**What the exercise asks:**
Continue the text below on the Branch of Agriculture and Rangeland Development, starting right after its last sentence.

**Document:**
Branch of Agriculture and Rangeland Development
The Agriculture & Range program supports the Department’s goal of Serving Communities by improving the management of land and natural resource assets. The program assists American Indians and Alaska Natives in developing conservation and management plans to protect and preserve their natural resources on trust land and shared off-reservation resources. Under the authority of The American Indian Agricultural Resource Management Act, P.L. 103-177 and the Indian Self Determination Act, P.L. 93-638, the program provides support for tribal agricultural programs under tribal contracts and direct implementation, covering over 46 million acres of Indian land used for farming and grazing by livestock and game animals. Bureau staff provide oversight and technical assistance to tribal programs at the agency level involving Indian farmers and ranchers in the following eight major activities:
Inventory: Conduct soil and range inventories, land evaluations and range utilization; collect data about soil productivity, erosion, stability problems, and other physical land factors for program development, conservation planning, and water rights claims settlements. This program funds range inventories and range utilization surveys in order to identify vegetative cover, range condition, precipitation zones, current forage utilization, and establish the season of use, and recommended type and numbers of livestock to be grazed.
Farm and Range Planning: Develop land management plans in response to the demands made upon the supply of renewable resources and the goals and objectives of the Tribe and landowners. The Bureau staff provides technical assistance to Indian landowners, tribal governments and land users to develop, update, and amend land use plans under the principles of sustained-yield management to ensure adequate resources will be available in the future.

**Data:**
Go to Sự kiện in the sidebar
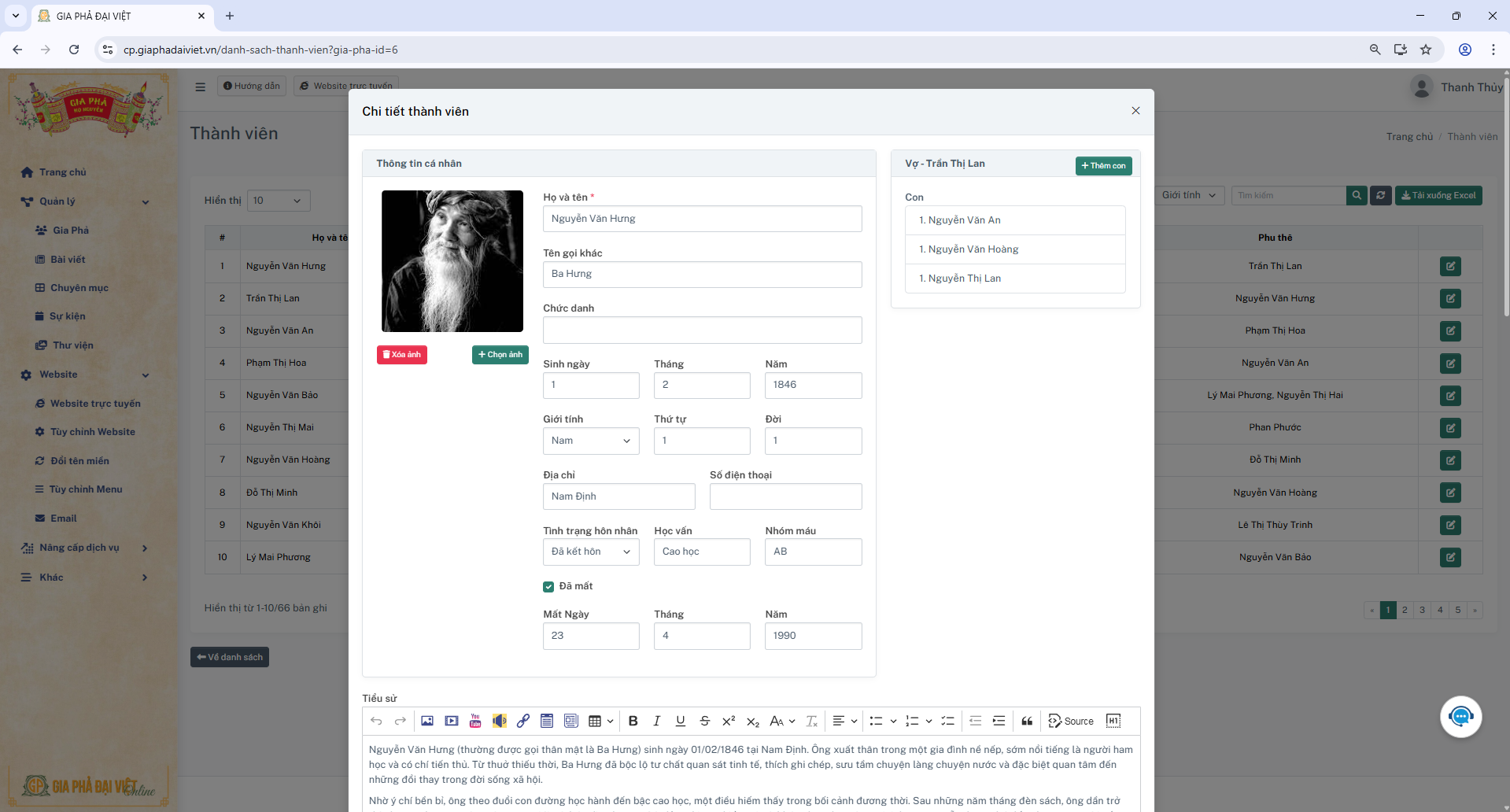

**Output of the task:**
Rangeland Improvements: Provide technical assistance to Tribes in preparing and designing land leveling, farm drainage, cropping patterns, crop varieties, application of irrigation water, farm pond specifications, wind and water erosion control recommendations, surveys for fencing, stock water engineering and design development, special measures for soil and water management necessary to prevent flooding, siltation and agricultural related pollutants, and agricultural pest control.
Rangeland Protection: Design and implement management activities that maintain or improve the ecological health of the rangeland. Management activities include: control of noxious weeds and insect pests, prevention of soil erosion, control of livestock trespass, modify stocking rates where improper grazing occurs, assist with pre-fire suppression, fire suppression and burned area rehabilitation projects, and monitor rangeland through utilization and trend studies.
Leasing and Permitting Services: Support lease and permit preparations, modifications, stipulations (protective covenants), and enforcement actions affecting farm and pasture leases, grazing permits, and farming operations. Evaluate compliance with lease and permit requirements, performance, and use. The staff monitors rangeland usage, changes in ranch operations or land ownership, and modifies leases and grazing permits to protect agriculture and rangeland resources and improve their utilization.
Contract Monitoring: Review existing tribal self-determination contracts and grant proposals requested under Public Law 93-638. Review includes making sure the contract includes all aspects of the BIA Agriculture and Range program and the specific performance requirements expected of the contractor. Contracting Officer’s Representative uses reports submitted by the contractor to evaluate contractor performance.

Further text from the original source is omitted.